You’ve experienced this yourself, haven’t you?

  • People presented clearly superior solutions in the meeting, but the decision maker preferred their own ideas.
  • Your neighbor subtly acts like your kid isn’t quite as smart or well-behaved as theirs. (And their dog is better, too!)
  • Your new boss wants to bring in people he’s worked with and developed, himself, instead of working with the already-successful team that he inherited.

It’s possible they were right, that their ideas, kids, and people were always superior.  Yet, it’s equally likely that this was the “Pygmalion effect” in action.

But let’s not throw stones.
Before any of us get all ‘judgy’ about people like Pygmalion and Fred, you and I could make the same move as a leader—maybe even as a partner, parent, or friend.

Pygmalion helps us better understand the old saying, “people commit to what they create.” Of course they do! If they created it, they’re going to feel a creator’s love for it.

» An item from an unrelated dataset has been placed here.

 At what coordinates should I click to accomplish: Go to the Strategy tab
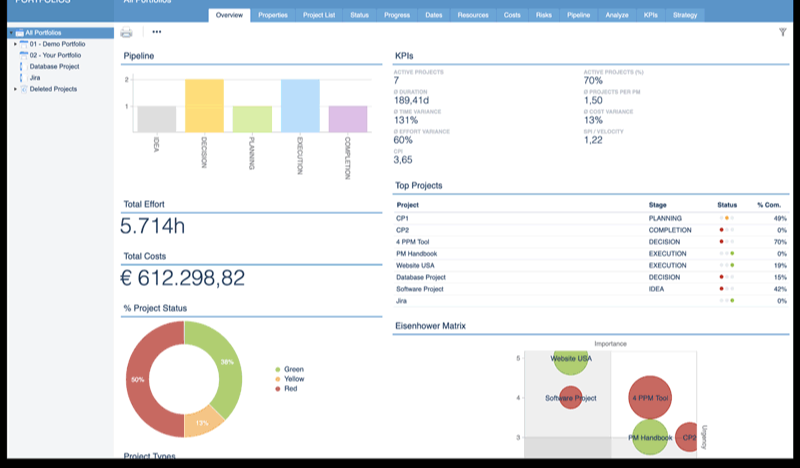pyautogui.click(x=685, y=15)
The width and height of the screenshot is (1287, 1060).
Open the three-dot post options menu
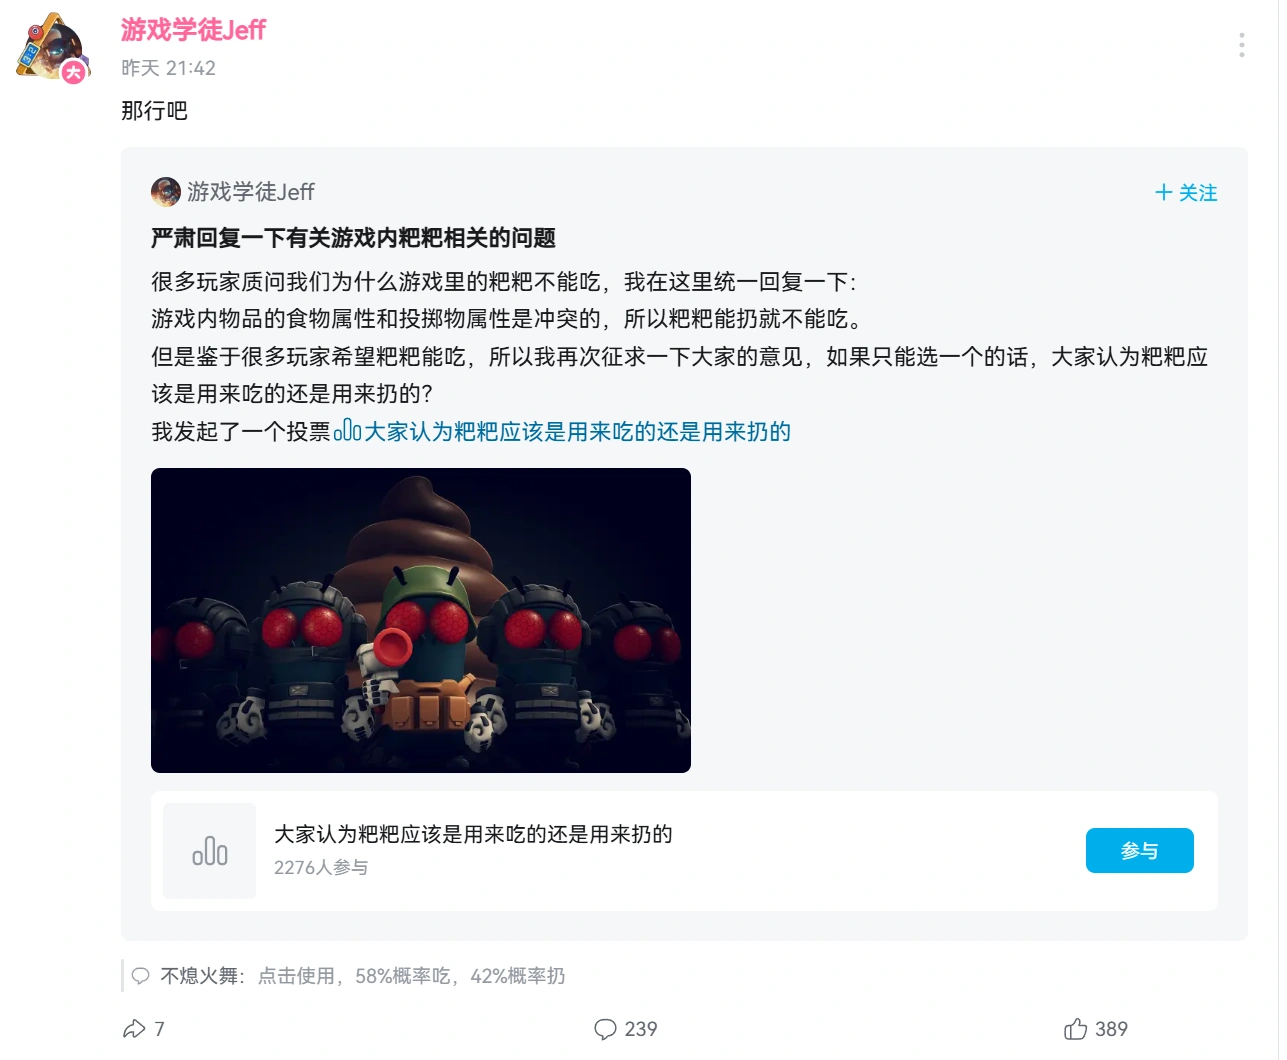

This matters more today than ever.
In the fastest-moving and most diverse world that’s ever existed, the problems to solve are becoming more interconnected and ambiguous. The best solutions for such difficult problems rarely come from a single sculptor. They’re the blend of many contributing creators iterating together over time.

Loving your creation is a great thing!
But when loving your creation means you shut down others, you’ll likely put your outcomes behind the curve. Meanwhile, the collaborators and seekers who are open to the creativity of others often build something even more robust, applicable, and resilient.

Pygmalion lived alone on an island. The rest of us do not.
The fastest way to the better solution is almost always to seek out the other creators in your midst.

Just remember, whether it’s yours or theirs, we love the things we can see our paw prints on.

Your next big idea…
Sometime soon, you’re going to run at someone with a puppy’s excitement with an idea. If they shut it down, remember, they probably don’t hate it. They’ll just love it more if they feel creative ownership in it.

And be prepared.
Someone will soon race at you with an idea like Lulu ran toward Fred. You may not like the style of their approach, just as Fred felt toward Lulu. Still, they may help you sculpt something more elegant and beautiful than you’d have ever imagined alone.

Whether it’s your idea or someone else’s, you might just unleash more of the best in people with more puppy and less Pygmalion.